TASK PROMPT —
Retype exactly the lines from the line with "How do I perform: Open the 14日間予報" to the end of the data, keeping both boundary lines.

INPUT DATA below:

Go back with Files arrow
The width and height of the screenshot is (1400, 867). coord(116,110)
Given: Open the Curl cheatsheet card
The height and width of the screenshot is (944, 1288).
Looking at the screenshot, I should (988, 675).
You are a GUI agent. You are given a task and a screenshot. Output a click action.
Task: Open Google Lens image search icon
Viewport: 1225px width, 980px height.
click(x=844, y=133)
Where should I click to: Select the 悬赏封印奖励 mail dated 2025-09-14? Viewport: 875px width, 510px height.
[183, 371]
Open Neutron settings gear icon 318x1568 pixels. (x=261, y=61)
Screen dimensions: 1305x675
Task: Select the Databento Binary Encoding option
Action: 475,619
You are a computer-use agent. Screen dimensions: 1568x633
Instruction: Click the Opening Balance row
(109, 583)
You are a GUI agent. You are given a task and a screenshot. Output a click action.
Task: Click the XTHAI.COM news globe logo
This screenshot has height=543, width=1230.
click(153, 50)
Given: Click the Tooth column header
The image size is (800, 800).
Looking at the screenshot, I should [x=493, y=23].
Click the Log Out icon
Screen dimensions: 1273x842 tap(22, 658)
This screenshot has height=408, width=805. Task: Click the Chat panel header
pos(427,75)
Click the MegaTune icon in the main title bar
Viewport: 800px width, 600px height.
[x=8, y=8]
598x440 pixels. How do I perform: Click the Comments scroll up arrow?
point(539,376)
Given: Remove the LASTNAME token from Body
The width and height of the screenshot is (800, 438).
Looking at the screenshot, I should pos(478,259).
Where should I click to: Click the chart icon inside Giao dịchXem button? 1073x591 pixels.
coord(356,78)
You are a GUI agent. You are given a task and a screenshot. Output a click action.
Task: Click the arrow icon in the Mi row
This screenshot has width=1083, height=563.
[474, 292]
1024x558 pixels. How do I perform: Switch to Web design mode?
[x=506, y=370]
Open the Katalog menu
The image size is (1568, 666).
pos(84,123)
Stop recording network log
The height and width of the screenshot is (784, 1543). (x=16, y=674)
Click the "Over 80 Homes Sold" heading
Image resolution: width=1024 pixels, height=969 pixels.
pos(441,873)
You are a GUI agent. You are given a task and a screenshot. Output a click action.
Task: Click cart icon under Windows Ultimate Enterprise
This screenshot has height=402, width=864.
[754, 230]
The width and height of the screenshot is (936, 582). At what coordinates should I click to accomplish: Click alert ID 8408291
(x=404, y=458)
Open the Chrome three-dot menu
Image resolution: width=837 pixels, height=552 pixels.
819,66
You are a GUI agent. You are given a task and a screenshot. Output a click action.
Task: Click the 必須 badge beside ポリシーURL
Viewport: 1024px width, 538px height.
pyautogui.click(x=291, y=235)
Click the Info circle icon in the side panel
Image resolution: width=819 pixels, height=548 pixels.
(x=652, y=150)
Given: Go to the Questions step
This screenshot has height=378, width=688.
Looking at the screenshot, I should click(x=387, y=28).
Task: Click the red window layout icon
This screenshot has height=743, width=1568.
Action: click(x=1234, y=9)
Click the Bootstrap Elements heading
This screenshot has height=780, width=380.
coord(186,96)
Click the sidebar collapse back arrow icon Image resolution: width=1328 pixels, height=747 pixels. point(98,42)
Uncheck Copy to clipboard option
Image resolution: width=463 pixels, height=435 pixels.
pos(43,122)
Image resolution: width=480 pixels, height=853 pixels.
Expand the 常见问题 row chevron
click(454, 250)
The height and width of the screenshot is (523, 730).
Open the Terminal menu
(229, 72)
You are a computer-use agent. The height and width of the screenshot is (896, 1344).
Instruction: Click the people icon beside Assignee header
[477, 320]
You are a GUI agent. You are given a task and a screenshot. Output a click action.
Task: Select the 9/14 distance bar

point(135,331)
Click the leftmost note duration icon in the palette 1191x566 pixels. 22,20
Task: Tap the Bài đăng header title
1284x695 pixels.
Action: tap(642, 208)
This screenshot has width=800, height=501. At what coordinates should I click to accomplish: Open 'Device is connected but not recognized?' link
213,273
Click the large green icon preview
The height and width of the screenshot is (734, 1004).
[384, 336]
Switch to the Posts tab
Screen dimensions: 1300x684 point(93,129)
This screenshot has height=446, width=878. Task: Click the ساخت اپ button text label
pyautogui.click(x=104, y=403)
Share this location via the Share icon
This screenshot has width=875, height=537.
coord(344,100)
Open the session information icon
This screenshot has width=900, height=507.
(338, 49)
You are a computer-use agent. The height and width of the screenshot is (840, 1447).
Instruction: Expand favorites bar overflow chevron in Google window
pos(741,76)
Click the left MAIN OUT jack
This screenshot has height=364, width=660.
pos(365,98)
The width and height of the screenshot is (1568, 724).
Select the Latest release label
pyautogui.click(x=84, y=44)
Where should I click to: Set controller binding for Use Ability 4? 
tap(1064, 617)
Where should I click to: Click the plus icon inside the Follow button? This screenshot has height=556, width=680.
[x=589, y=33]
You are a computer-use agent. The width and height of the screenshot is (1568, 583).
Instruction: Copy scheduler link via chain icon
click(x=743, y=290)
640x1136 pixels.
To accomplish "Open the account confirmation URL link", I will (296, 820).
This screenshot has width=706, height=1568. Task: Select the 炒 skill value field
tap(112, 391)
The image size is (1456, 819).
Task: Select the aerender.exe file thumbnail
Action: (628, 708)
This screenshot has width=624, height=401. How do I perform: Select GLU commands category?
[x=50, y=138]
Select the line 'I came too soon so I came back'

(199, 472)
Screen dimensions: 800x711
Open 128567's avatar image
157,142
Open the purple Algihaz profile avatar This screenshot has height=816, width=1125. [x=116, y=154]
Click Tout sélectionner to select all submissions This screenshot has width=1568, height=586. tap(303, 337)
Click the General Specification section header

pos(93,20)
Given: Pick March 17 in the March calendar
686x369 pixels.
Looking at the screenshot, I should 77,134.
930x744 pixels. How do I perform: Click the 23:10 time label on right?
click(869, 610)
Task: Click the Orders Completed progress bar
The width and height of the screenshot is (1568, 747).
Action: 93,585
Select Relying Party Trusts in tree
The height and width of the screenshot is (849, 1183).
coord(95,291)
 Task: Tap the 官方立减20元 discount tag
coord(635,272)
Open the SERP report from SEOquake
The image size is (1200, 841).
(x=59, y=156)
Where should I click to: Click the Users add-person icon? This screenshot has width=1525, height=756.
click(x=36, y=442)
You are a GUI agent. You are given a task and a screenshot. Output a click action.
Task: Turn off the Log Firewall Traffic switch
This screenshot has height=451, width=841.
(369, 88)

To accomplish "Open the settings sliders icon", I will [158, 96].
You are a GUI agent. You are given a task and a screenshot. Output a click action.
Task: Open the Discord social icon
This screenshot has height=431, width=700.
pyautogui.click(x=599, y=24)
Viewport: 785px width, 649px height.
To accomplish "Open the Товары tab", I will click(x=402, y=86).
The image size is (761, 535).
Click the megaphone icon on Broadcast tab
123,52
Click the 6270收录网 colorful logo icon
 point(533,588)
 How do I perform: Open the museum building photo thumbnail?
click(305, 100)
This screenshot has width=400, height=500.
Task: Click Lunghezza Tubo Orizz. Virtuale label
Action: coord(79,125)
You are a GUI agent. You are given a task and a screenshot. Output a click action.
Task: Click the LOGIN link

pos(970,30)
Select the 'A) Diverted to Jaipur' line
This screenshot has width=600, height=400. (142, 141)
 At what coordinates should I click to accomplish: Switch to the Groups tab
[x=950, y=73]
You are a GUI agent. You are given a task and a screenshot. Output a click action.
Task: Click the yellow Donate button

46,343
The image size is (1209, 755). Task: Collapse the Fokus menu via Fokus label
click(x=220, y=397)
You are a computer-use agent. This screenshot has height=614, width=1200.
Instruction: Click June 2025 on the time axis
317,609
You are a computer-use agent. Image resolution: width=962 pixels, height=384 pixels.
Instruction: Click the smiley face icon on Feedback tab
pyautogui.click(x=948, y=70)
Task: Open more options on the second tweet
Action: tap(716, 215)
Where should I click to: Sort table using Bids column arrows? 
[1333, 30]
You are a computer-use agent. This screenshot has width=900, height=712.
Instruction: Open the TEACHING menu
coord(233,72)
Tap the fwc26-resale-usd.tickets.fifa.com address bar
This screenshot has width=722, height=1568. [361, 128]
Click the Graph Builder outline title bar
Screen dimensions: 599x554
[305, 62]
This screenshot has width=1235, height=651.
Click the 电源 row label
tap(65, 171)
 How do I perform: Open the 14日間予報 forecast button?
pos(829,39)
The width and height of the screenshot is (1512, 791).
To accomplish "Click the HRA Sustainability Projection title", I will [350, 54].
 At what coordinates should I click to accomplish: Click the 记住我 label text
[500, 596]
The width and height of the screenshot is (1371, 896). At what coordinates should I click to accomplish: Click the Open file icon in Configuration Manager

End of INPUT DATA.

EXERCISE RESPONSE —
 How do I perform: Open the 14日間予報 forecast button?
pos(829,39)
The width and height of the screenshot is (1512, 791).
To accomplish "Click the HRA Sustainability Projection title", I will [350, 54].
 At what coordinates should I click to accomplish: Click the 记住我 label text
[500, 596]
The width and height of the screenshot is (1371, 896). At what coordinates should I click to accomplish: Click the Open file icon in Configuration Manager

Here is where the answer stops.